May 13, 1999
Vol. 18 No. 16

current issue
archive / search

    Olin Center conference to begin Friday

    By William Harms
    News Office

    The connections between modern art and politics will be scrutinized more closely at the After the Beautiful, Politics and Modernism conference being presented by the John M. Olin Center for Inquiry into the Theory and Practice of Democracy.

    The sessions, which begin at 2:30 p.m. Friday, May 14, will be in Swift Lecture Hall and will feature speakers from around the country.

    Robert Pippin, Professor on the Committee on Social Thought, said conference participants will look at the emergence of art and literature during the past 100 years in technically advanced, liberal democratic societies. The art and literature produced by these societies has often been “oppositional and negative,” Pippin said.

    “We will look at the question of why art produced in such societies is characterized by representations not primarily of the beautiful, but of the dissonant, the shocking and sometimes the ugly,” Pippin said.

    The conference will look at the relationship between modern art, literature, music and architecture and the distinct social organizations and political structures of 19th- and 20th-century Western societies, Pippin said.

    The sessions will begin with talks titled “Before the Beautiful? Art and Edification in Ancient Greece,” by G.R.F. Ferrari from the University of California, Berkeley, and “After the Sublime: Stations in the Career of Emotions,” by Glenn Most, Professor on the Committee on Social Thought.

    On Saturday, May 15, the conference will continue at 10 a.m. with the talks “Modernism and Dialectics,” by T.J. Clark from the University of California, Berkeley, and “Destruction and Beauty from Jackson Pollock to Gerhard Richter,” by Thomas Crow of Yale University.
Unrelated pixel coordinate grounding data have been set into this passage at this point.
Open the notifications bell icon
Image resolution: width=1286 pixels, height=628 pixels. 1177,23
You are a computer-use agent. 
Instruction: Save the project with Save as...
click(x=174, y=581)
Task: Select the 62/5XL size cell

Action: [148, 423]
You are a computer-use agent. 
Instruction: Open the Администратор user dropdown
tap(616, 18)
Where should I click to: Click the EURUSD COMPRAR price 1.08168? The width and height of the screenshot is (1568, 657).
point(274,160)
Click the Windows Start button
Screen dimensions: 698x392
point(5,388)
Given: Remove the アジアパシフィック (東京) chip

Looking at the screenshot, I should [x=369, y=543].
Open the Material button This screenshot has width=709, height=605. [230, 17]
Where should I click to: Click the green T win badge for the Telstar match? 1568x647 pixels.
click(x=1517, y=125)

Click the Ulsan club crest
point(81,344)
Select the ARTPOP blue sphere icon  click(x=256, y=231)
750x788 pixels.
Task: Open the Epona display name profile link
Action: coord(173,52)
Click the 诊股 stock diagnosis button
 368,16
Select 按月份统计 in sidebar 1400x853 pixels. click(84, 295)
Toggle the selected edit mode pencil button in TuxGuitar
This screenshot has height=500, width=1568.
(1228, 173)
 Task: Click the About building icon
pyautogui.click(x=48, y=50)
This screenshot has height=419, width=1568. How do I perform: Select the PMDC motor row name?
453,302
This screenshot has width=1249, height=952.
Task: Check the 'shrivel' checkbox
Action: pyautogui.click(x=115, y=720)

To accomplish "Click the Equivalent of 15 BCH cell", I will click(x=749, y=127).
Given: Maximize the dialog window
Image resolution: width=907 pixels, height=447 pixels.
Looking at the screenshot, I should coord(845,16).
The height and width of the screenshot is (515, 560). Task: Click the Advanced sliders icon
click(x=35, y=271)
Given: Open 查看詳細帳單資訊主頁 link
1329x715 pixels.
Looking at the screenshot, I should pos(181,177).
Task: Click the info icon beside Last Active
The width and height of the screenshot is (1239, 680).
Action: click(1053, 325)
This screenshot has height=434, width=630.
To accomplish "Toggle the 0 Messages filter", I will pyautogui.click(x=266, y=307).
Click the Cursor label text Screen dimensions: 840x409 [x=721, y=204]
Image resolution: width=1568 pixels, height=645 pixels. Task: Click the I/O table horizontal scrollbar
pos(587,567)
    Beginning at 2:30 p.m., three talks will be given: “Radical Modernism and the Failure of Style,” Lydia Goehr, Columbia University; “‘For the sake of the beautiful, there is no longer beauty,’ Art and Anti-Art in Critical Theory,” Jay Bernstein, Vanderbilt University; and “Diving Into the Wreck: Aesthetic Spectatorship at the Fin-de-siecle,” Martin Jay, University of California, Berkeley.

    On Sunday, May 16, two talks will be given: “Beauty and the Intransigent Avant-Garde,” by Arthur Danto of Columbia University, and “Art and Subjectivity: Heyday and Transformation,” by Dieter Henrich from der Ludwig Maximilians Universität, München.